Não é pacífico que livros escritos na antiga “Cortina de Ferro” ultrapassem as fronteiras do leste rumo à Europa Ocidental.

O escritor polaco Andrzej Sapkowski teve essa sorte - muito beneficiado pelo facto dos seis livros que compõem “The Witcher”, publicados nos anos 1990, terem inspirado um famoso jogo e uma série televisiva…

Com a “trilogia hussita”, iniciada em 2002 com “A Torre dos Loucos” e considerada a sua obra-prima, a travessia em direção a Oeste foi mais lenta, mas implacável. Portugal ficou para o fim: só 20 anos depois da publicação original a tradução aporta em terras lusas, através da Saída de Emergência..

Monstruosidades

Mas valeu a pena à espera: embrenhado no lodaçal da política do século XV, acompanha o médico Reynevan na sua alucinante fuga para a frente de um sem-número de perseguidores - tudo porque meteu-se com a mulher errada. Melhor que isso: todos os atavismos da política e da sociedade da altura são deslindados com um sensacional sentido de humor - complementado com terroríficas ou bizarras monstruosidades que entrelaçam a história ao sobrenatural, mas sem nunca pender para esse universo.

O pano de fundo são as guerras a envolver os hussitas: antes de Martinho Lutero espetar as suas fatídicas 95 teses nas paredes do castelo de Wittenberg e virar a Cristandade ocidental de cabeça para baixo, já tinham surgido uns tantos ensaios - mas nenhum com a força e a capacidade de sobrevivência daquele liderado por Jon Huss, em Praga, no início do século XV. Mais do que herege, Huss é figura central na construção da nacionalidade checa.

“O mundo não acabou em 1420”

“O fim do mundo não se deu em 1420… Tudo corria, por assim dizer, de acordo com a ordem natural. As guerras prosseguiram, as epidemias proliferavam, a peste negra alastrava e a fome abundava”.

Assim começa o seu relato Sapkowski. Nas lides contemporâneas, já vai longe o tempo em que o Romantismo idealizava uma Idade Média que, obviamente, nunca existiu: suja, violenta, cruel e “mal-cheirosa” é um retrato mais fidedigno de uma época onde, mesmo assim, criaram-se as bases para aquilo que somos hoje.

Questões de estudo
1. Responda, com base no texto sobre a trilogia hussita, às seguintes perguntas:
(a) Em que ano e com que livro se iniciou a trilogia hussita?
(b) Por que editora chega a tradução a Portugal?
(c) Quem liderou, em Praga, no início do século XV, o movimento que serve de pano de fundo à obra?
2. Prossiga o texto sobre a trilogia hussita, redigindo a parte que se seguiria à sua última frase.

Bloco de dados
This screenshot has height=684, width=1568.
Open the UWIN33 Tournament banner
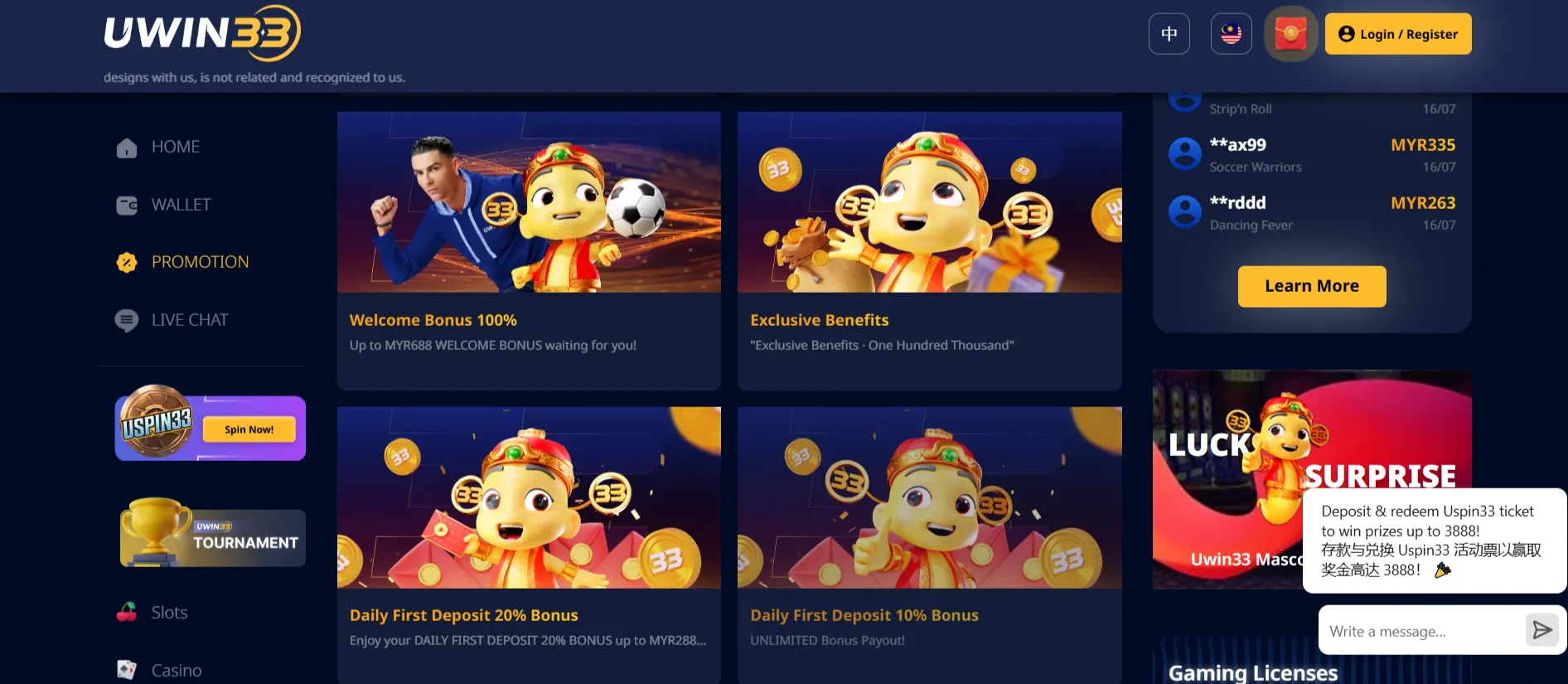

Respostas às tarefas
1.
(a) Em 2002, com "A Torre dos Loucos".
(b) Pela Saída de Emergência.
(c) Jon Huss.

2.
E o autor polaco nunca esquece, por exemplo, de descrever os comerciantes e a indústria, onde o conhecimento leva os homens em fuga a cruzar com personagens inventivos, entre os quais um certo Gutenberg, que nesta história perambulava pela Silésia tentando obter recursos para financiar o seu evento - nada menos que um que iria mudar a História da humanidade.

Sapkowski, claro, aproveita a situação para uma piada a interligar as duas revoluções - a da imprensa e a do protestantismo. Enquanto discutiam o invento, um personagem diz: “Basta que alguém reúna umas teses, as anote num pedaço de papel e o pregue à porta de uma igreja. Fora daí, Lutero! Sai de cima da mesa, gato vagabundo!”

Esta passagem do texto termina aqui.